Convert base64 string to ArrayBuffer:
import { base64ToArrayBuffer } from 'kugelaudio';

const buffer = base64ToArrayBuffer(chunk.audio);

decodePCM16

Convert base64 PCM16 to Float32Array for Web Audio API:
import { decodePCM16 } from 'kugelaudio';

const floatData = decodePCM16(chunk.audio);

createWavFile

Create a WAV file from PCM16 data:
import { createWavFile } from 'kugelaudio';

const wavBuffer = createWavFile(pcmArrayBuffer, 24000);

createWavBlob

Create a playable Blob from PCM16 data:
import { createWavBlob } from 'kugelaudio';

const blob = createWavBlob(pcmArrayBuffer, 24000);
const url = URL.createObjectURL(blob);

client.tts.toReadable (Node.js only)

Convert a TTS stream directly to a Node.js Readable for use in HTTP handlers, pipelines, and server-side integrations.
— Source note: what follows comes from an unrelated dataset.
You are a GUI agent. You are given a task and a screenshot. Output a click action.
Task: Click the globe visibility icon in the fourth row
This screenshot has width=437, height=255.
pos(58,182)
See Streaming to a Node.js Readable for a full example.
// Returns a Node.js Readable that emits raw PCM16 binary chunks
const readable = client.tts.toReadable({
  text: 'Hello, world!',
  modelId: 'kugel-1-turbo',
  sampleRate: 24000,
  language: 'en',
});

readable.pipe(res); // pipe directly to an HTTP response or any writable

Complete Example

import { KugelAudio, createWavBlob, base64ToArrayBuffer } from 'kugelaudio';

async function main() {
  // Initialize client
  const client = new KugelAudio({ apiKey: 'your_api_key' });

  // List available models
  console.log('Available Models:');
  const models = await client.models.list();
  for (const model of models) {
    console.log(`  - ${model.id}: ${model.name} (${model.parameters})`);
  }

  // List available voices
  console.log('\nAvailable Voices:');
  const voices = await client.voices.list({ limit: 5 });
  for (const voice of voices) {
    console.log(`  - ${voice.id}: ${voice.name}`);
  }

  // Generate audio with streaming
  console.log('\nGenerating audio (streaming)...');
  const chunks: ArrayBuffer[] = [];
  let ttfa: number | undefined;
  const startTime = Date.now();

  await client.tts.stream(
    {
      text: 'Welcome to KugelAudio. This is an example of high-quality text-to-speech synthesis.',
      modelId: 'kugel-1-turbo',
    },
    {
      onChunk: (chunk) => {
        if (!ttfa) {
          ttfa = Date.now() - startTime;
          console.log(`Time to first audio: ${ttfa}ms`);
        }
        chunks.push(base64ToArrayBuffer(chunk.audio));
      },
      onFinal: (stats) => {
        console.log(`Generated ${stats.durationMs}ms of audio`);
        console.log(`Generation time: ${stats.generationMs}ms`);
        console.log(`RTF: ${stats.rtf}x`);
      },
    }
  );
}

main();

Browser Support

The SDK works in modern browsers with WebSocket support. For Node.js, ensure you have a WebSocket implementation available.